- [Texto seleccionado]:
◇ ◇ ◇ ◇ ◇
3.10.24

Llorando bajo la lluvia, por Gustavo Calandra

 Nunca olvidaré la sensación de miedo y desamparo que me invadió ese martes de madrugada, cuando bajamos con Chicha, por segunda vez, desde que yo había regresado de la Festa del Muzzuni en Alcara Li Fusi.

 Vos sos mi gorda más linda del mundo. Sos la más linda de las perras. No puedo dejar de acariciarte la cabecita y darte un beso en el hocico mientras escribo.

 Ya cuando me iba, la noté rara, pero creí que, en realidad, le había estado trasmitiendo esa ansiedad previa a una experiencia ancestral.

 No comió su pollo. Estaba excitada y jadeaba. La había visto amanecer como sofocada los últimos días. Lo atribuí y, quizá fue parte del cóctel dañino, a que el aire acondicionado de mierda que tenía la vieja que me alquilaba tiraba poco y se apagaba tipo cuatro y había que buscar el control en la oscuridad y prenderlo otra vez y, como era un altillo, al toque, se calentaba.

 Me tengo que levantar a rascarte los cachetes bigotudos y hacerte chiva y vos te echas de costado para que te frote con la palma de la mano el pechito, la manta blanca, moteada de negro, pretensión de Dálmata, rasgo característico de la raza negrapechitoblanco, como el Guapo, mi primer negropechitoblanco, sobreviviente de un destino de container de basura, cuando recién tenía semanas.
◇ ◇ ◇ ◇ ◇
- [Elementos]:
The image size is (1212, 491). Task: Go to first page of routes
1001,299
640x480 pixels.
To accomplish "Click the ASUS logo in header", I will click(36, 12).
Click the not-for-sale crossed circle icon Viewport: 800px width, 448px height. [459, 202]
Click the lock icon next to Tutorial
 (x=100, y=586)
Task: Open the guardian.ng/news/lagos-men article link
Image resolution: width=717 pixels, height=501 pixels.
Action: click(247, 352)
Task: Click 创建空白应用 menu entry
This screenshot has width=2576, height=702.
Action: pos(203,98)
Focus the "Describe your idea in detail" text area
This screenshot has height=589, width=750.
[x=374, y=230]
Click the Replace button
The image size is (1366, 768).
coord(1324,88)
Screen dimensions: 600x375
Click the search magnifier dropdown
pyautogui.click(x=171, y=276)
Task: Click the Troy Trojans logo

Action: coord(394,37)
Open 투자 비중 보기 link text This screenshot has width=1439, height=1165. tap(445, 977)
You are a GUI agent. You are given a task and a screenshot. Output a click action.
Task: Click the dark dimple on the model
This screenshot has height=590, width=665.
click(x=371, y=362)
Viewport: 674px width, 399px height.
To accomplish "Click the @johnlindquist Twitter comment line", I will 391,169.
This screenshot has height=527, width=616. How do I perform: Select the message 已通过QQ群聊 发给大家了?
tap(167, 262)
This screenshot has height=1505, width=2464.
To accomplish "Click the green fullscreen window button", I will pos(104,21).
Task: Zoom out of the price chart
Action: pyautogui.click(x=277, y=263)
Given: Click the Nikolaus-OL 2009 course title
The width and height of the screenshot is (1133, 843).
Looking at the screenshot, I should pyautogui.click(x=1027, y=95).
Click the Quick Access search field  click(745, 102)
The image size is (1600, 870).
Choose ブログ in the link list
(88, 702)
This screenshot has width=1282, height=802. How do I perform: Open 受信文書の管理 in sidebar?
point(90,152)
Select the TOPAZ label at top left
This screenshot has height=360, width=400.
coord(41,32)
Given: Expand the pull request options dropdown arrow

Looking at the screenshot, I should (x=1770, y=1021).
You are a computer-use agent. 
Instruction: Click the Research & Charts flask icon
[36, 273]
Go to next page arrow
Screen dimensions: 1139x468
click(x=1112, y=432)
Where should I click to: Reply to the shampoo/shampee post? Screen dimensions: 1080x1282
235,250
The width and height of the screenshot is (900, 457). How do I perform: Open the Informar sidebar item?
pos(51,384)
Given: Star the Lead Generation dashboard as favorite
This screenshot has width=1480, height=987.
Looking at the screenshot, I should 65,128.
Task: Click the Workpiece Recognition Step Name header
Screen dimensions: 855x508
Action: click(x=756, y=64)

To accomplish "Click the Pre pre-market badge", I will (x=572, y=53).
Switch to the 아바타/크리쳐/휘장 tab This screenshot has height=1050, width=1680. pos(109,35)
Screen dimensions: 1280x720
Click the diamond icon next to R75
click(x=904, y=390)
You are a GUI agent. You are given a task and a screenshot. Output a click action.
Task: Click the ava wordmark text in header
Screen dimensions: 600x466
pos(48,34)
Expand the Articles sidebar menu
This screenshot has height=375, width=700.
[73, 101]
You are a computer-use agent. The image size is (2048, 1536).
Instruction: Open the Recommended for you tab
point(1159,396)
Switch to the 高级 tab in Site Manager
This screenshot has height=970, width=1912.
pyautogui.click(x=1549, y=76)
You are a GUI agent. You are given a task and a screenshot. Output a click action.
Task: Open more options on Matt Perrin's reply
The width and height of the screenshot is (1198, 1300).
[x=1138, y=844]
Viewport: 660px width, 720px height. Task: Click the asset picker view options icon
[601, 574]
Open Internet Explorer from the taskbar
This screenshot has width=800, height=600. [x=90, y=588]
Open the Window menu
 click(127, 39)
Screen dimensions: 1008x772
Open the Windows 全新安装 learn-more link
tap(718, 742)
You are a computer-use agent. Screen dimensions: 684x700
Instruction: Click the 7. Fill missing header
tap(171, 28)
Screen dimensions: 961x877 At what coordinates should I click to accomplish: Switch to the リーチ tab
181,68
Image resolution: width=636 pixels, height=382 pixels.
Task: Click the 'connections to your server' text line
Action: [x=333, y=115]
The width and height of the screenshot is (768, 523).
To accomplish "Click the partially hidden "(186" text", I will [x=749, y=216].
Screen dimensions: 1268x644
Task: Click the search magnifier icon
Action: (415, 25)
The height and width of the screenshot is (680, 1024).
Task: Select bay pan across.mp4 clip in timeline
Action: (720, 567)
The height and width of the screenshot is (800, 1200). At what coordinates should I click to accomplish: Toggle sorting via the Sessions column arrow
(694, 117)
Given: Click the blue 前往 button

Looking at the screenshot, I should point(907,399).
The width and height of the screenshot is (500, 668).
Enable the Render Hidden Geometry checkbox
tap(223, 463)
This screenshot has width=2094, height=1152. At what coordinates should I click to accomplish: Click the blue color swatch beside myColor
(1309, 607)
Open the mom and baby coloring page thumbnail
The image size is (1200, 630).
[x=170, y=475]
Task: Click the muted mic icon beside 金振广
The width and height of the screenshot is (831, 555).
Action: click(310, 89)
◇ ◇ ◇ ◇ ◇
- [Requisitos de la tarea]: Copia de forma íntegra y literal el relato «Llorando bajo la lluvia», sin omitir ni cambiar nada.

- [Tarea resuelta]:
3.10.24

Llorando bajo la lluvia, por Gustavo Calandra

 Nunca olvidaré la sensación de miedo y desamparo que me invadió ese martes de madrugada, cuando bajamos con Chicha, por segunda vez, desde que yo había regresado de la Festa del Muzzuni en Alcara Li Fusi.

 Vos sos mi gorda más linda del mundo. Sos la más linda de las perras. No puedo dejar de acariciarte la cabecita y darte un beso en el hocico mientras escribo.

 Ya cuando me iba, la noté rara, pero creí que, en realidad, le había estado trasmitiendo esa ansiedad previa a una experiencia ancestral.

 No comió su pollo. Estaba excitada y jadeaba. La había visto amanecer como sofocada los últimos días. Lo atribuí y, quizá fue parte del cóctel dañino, a que el aire acondicionado de mierda que tenía la vieja que me alquilaba tiraba poco y se apagaba tipo cuatro y había que buscar el control en la oscuridad y prenderlo otra vez y, como era un altillo, al toque, se calentaba.

 Me tengo que levantar a rascarte los cachetes bigotudos y hacerte chiva y vos te echas de costado para que te frote con la palma de la mano el pechito, la manta blanca, moteada de negro, pretensión de Dálmata, rasgo característico de la raza negrapechitoblanco, como el Guapo, mi primer negropechitoblanco, sobreviviente de un destino de container de basura, cuando recién tenía semanas.